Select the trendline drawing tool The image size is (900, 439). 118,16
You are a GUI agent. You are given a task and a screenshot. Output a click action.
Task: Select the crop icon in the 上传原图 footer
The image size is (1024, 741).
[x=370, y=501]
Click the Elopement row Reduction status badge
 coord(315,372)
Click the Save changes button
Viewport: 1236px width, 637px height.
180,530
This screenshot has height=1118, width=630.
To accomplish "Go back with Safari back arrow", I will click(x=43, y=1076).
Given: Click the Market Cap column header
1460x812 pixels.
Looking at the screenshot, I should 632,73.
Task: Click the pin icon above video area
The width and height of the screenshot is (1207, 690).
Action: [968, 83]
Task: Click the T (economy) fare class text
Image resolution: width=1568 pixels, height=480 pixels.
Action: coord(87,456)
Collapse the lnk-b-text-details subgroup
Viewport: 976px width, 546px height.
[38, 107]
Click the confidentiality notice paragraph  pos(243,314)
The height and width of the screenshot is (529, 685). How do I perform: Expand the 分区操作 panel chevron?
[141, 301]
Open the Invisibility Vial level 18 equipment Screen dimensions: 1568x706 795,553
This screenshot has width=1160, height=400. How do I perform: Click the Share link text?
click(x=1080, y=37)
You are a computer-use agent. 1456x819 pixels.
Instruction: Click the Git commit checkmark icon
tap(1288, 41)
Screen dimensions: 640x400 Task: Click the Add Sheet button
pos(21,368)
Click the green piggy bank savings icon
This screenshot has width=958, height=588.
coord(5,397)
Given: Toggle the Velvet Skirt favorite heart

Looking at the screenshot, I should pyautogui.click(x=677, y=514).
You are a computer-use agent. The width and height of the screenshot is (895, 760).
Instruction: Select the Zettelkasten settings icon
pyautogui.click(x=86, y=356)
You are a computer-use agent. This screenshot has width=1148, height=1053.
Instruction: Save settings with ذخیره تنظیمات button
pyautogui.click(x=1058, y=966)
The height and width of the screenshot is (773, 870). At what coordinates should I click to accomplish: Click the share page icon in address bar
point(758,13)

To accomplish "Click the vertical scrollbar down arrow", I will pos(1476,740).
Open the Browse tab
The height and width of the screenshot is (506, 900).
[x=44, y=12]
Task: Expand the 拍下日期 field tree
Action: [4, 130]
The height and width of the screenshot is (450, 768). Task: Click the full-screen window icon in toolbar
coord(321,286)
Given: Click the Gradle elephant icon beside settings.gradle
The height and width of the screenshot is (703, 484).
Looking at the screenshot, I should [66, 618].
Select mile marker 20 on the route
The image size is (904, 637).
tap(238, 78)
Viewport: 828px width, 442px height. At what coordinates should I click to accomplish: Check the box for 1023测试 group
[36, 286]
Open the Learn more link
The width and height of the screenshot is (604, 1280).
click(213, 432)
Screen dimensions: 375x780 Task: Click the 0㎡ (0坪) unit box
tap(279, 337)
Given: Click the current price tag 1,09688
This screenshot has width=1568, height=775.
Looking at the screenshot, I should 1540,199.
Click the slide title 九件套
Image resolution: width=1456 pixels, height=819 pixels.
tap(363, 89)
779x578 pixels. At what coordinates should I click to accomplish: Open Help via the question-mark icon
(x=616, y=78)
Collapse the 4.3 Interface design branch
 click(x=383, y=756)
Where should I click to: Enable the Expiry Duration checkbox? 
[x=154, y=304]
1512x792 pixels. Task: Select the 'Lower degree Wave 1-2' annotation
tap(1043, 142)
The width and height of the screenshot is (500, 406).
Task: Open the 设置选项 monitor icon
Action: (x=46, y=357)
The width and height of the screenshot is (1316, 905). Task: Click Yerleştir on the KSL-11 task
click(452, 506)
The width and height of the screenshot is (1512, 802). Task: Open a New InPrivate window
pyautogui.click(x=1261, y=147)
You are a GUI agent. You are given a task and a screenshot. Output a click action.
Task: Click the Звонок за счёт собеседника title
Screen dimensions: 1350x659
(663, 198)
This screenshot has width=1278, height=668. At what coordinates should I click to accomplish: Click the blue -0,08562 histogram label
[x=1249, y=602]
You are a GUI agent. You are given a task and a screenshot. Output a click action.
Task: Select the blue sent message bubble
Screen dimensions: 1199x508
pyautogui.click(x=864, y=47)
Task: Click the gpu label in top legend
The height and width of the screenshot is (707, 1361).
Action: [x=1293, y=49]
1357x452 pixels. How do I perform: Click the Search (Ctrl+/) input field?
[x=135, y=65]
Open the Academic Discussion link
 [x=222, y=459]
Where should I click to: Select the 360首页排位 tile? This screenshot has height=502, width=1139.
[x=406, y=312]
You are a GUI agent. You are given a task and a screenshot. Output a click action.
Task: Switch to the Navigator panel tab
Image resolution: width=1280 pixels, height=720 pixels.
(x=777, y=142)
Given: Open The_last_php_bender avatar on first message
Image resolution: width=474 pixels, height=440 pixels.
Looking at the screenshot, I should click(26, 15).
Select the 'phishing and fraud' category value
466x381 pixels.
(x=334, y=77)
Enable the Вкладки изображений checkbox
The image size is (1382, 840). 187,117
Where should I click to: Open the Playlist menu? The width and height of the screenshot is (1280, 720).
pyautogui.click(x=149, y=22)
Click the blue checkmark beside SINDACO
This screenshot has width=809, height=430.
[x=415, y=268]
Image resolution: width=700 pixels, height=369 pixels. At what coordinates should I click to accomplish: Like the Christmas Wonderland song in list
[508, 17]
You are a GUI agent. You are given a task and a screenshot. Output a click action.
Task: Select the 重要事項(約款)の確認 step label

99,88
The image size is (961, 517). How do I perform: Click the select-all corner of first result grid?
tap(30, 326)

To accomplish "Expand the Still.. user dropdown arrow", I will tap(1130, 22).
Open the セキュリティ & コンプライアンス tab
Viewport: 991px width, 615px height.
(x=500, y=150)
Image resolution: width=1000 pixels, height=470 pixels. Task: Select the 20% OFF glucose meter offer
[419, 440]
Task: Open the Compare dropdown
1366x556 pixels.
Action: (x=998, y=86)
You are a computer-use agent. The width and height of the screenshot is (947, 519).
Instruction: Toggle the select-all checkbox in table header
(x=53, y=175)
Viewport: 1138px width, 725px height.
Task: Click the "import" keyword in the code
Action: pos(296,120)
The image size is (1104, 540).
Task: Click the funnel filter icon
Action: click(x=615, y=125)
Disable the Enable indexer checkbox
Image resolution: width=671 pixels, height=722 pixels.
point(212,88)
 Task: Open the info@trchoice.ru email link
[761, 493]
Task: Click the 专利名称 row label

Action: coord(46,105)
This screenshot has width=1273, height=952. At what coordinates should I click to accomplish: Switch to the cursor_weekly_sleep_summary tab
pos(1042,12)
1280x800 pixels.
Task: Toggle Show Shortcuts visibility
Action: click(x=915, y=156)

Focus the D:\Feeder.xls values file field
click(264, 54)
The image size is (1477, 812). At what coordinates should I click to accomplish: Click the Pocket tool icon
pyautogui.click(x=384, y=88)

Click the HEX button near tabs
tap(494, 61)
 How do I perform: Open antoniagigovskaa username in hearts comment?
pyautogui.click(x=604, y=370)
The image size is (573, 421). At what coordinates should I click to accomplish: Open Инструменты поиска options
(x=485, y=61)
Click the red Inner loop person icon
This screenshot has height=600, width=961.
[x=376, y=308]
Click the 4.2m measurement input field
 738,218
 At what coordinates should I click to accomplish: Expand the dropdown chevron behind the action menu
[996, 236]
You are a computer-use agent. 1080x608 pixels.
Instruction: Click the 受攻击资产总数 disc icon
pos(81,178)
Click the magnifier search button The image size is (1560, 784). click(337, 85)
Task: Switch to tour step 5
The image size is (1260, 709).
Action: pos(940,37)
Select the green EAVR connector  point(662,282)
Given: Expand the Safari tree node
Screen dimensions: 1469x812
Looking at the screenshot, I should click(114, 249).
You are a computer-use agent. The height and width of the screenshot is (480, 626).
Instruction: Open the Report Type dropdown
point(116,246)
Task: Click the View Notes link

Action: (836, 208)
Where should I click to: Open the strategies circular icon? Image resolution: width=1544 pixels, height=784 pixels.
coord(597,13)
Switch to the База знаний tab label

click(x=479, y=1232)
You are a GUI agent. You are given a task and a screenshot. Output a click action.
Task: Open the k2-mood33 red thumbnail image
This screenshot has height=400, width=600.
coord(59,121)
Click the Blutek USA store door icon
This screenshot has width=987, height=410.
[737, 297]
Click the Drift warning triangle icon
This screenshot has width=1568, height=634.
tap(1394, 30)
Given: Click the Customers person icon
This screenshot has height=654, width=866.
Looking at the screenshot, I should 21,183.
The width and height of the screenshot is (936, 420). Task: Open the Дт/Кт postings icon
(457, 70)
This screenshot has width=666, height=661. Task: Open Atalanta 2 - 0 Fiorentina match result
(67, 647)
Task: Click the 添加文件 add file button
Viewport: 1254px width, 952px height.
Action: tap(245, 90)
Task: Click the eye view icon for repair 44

□ □ □ □ □

Copy out the records from the line containing "Task: Click the 专利名称 row label" through the line containing "tap(494, 61)", both lines included, with no changes.

Task: Click the 专利名称 row label

Action: coord(46,105)
This screenshot has width=1273, height=952. At what coordinates should I click to accomplish: Switch to the cursor_weekly_sleep_summary tab
pos(1042,12)
1280x800 pixels.
Task: Toggle Show Shortcuts visibility
Action: click(x=915, y=156)

Focus the D:\Feeder.xls values file field
click(264, 54)
The image size is (1477, 812). At what coordinates should I click to accomplish: Click the Pocket tool icon
pyautogui.click(x=384, y=88)

Click the HEX button near tabs
tap(494, 61)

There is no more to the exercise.